» **Task objective**: Please swap "Collapse" for "Expand" in the lines from the one with "Image resolution: width=1361" through the end of the source records, changing nothing else. Leave out the pictures.

Source records:
----

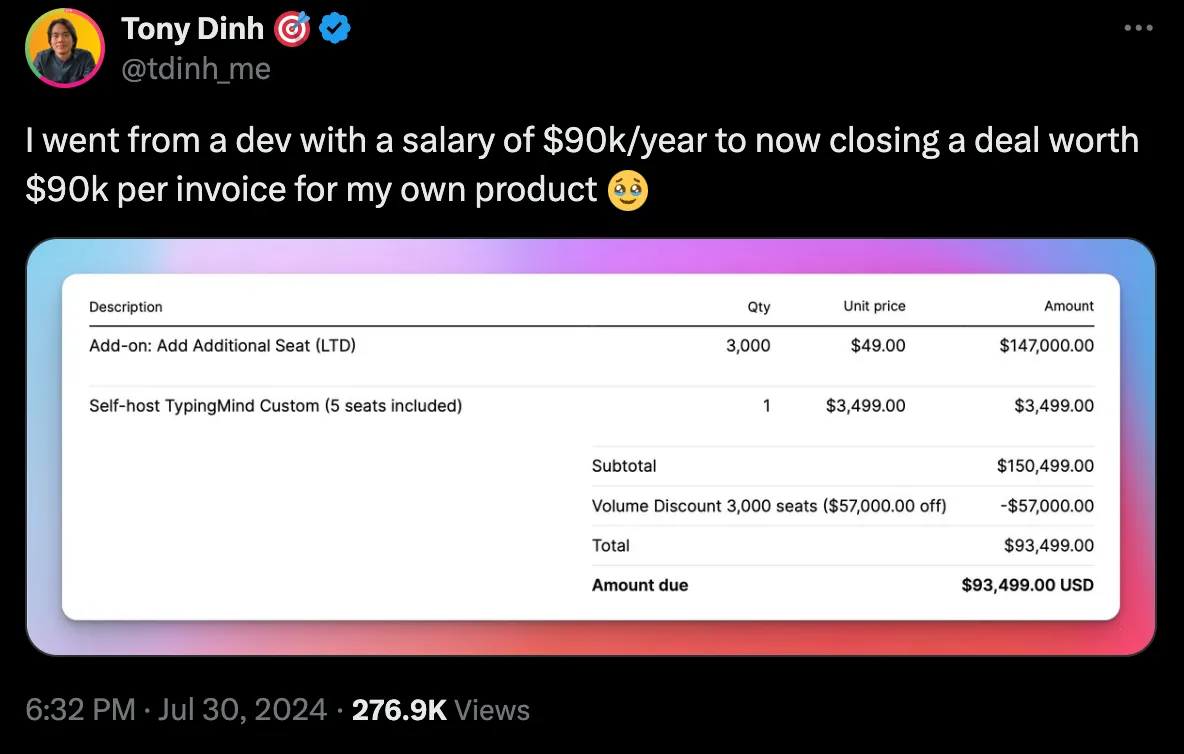Open the Tony Dinh display name link
Viewport: 1184px width, 754px height.
tap(192, 30)
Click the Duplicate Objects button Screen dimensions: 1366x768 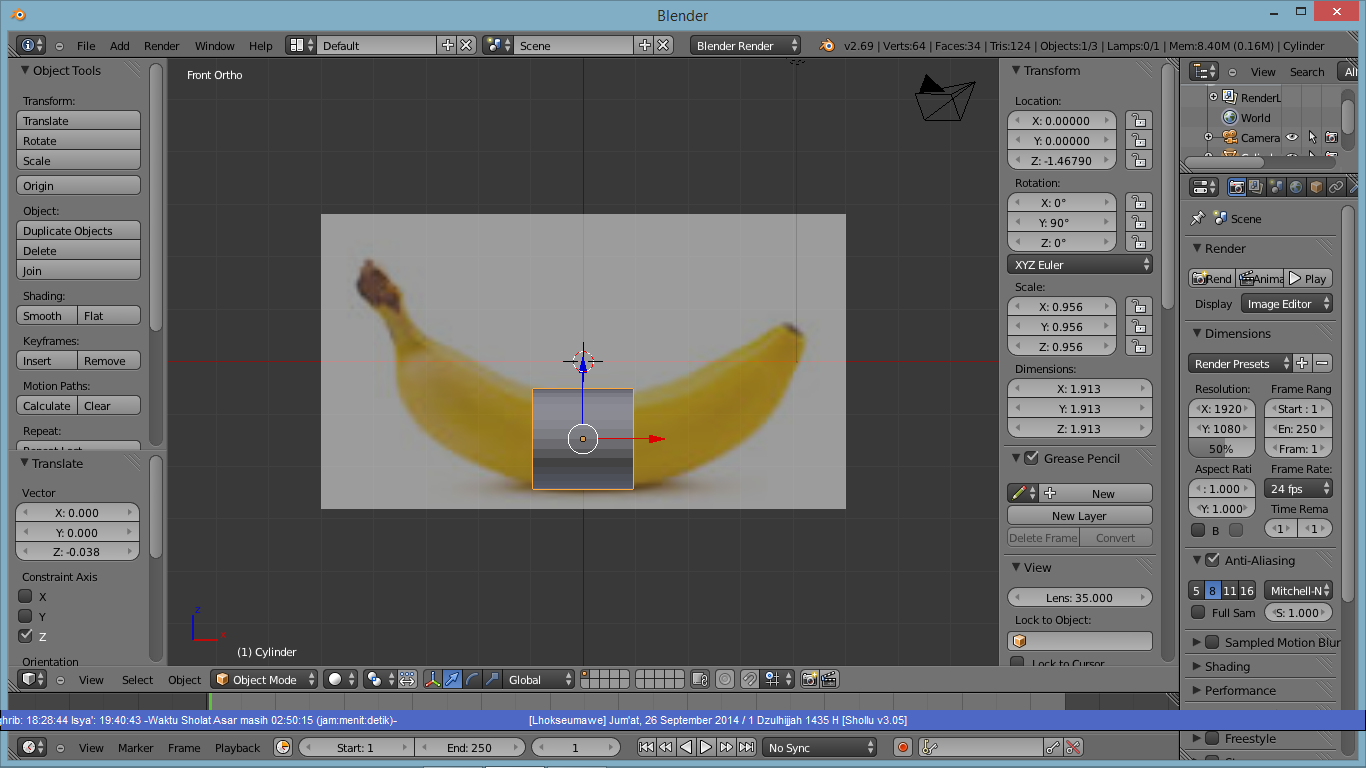tap(78, 231)
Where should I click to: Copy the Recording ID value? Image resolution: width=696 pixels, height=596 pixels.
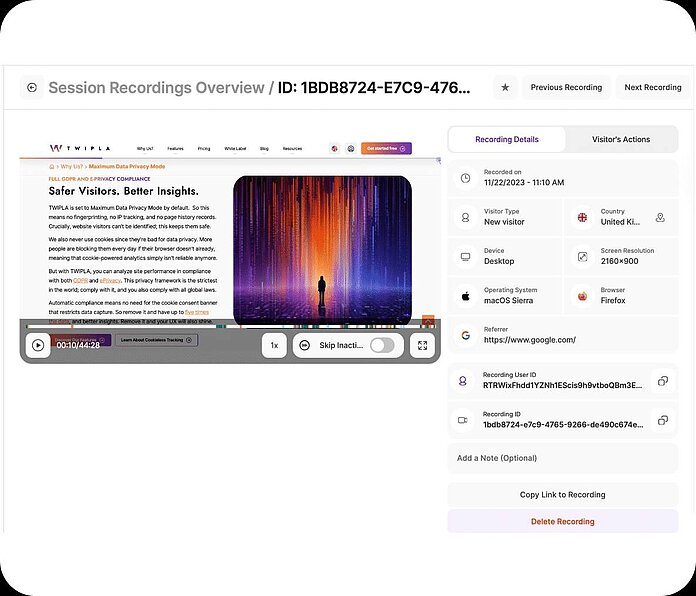661,419

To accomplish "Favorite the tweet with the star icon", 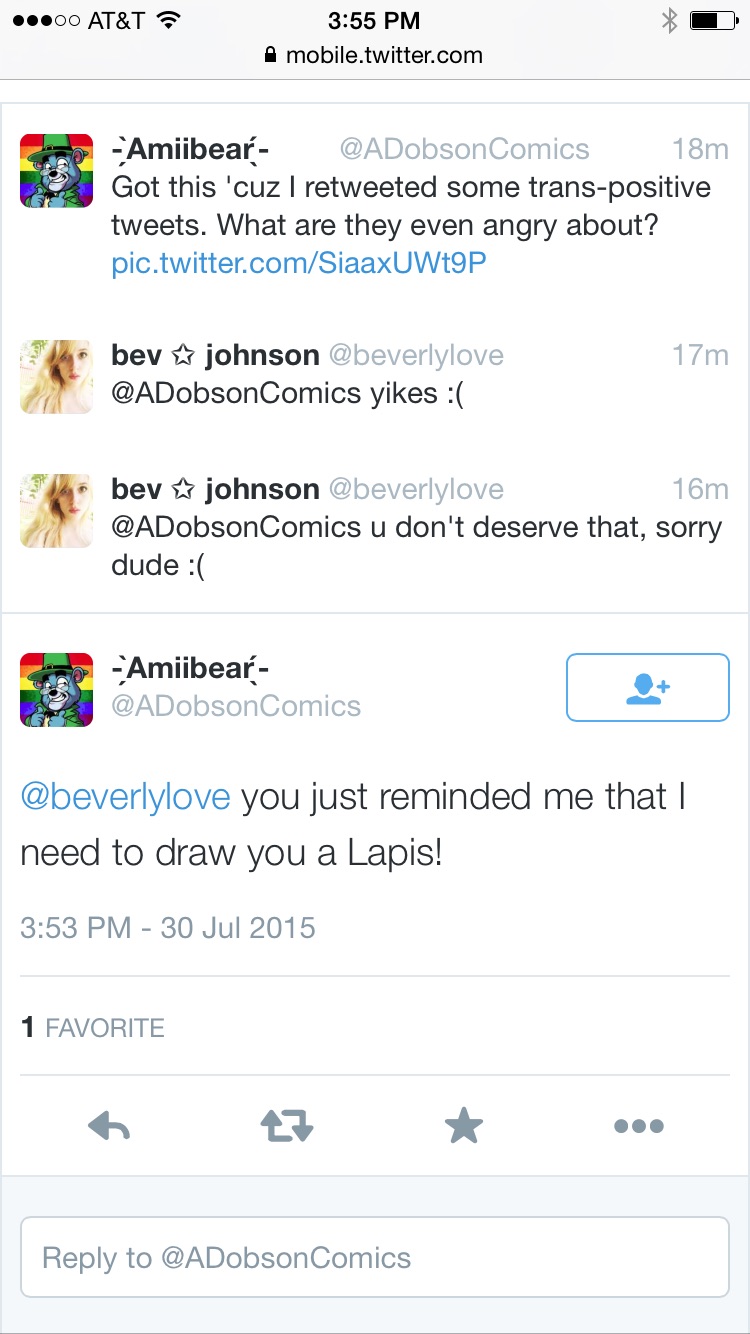I will pyautogui.click(x=463, y=1126).
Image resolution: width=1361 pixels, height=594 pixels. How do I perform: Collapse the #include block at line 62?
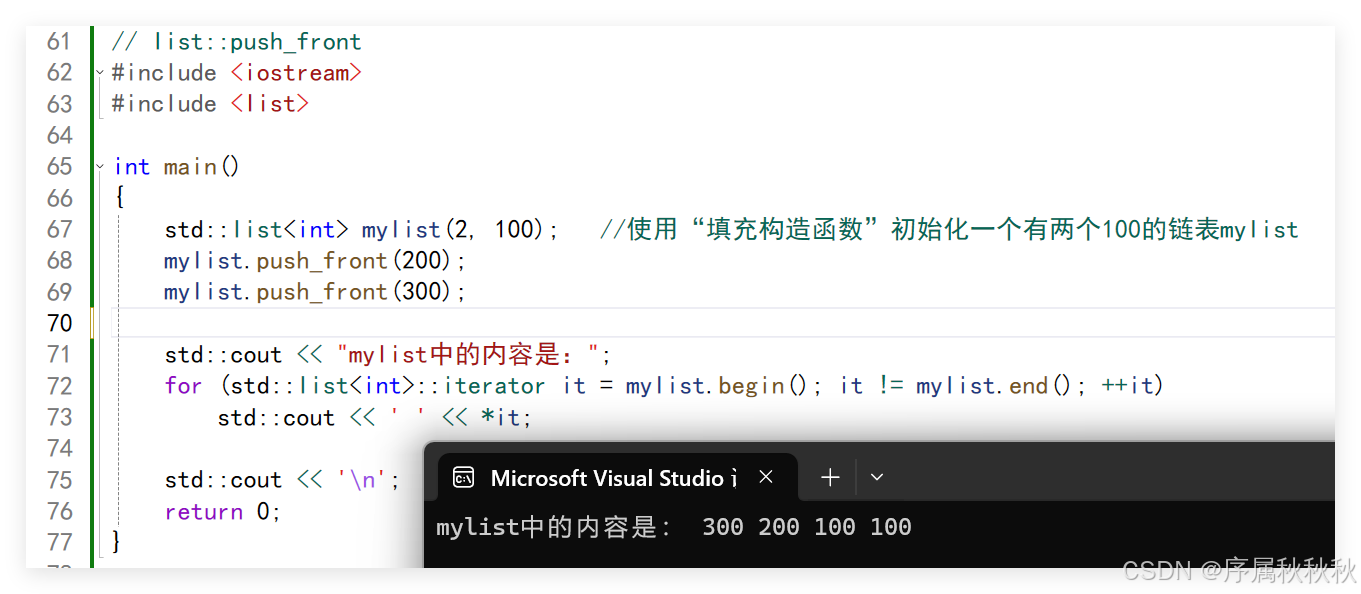click(99, 73)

----

» **Correct result**:
Image resolution: width=1361 pixels, height=594 pixels. How do I perform: Expand the #include block at line 62?
click(99, 73)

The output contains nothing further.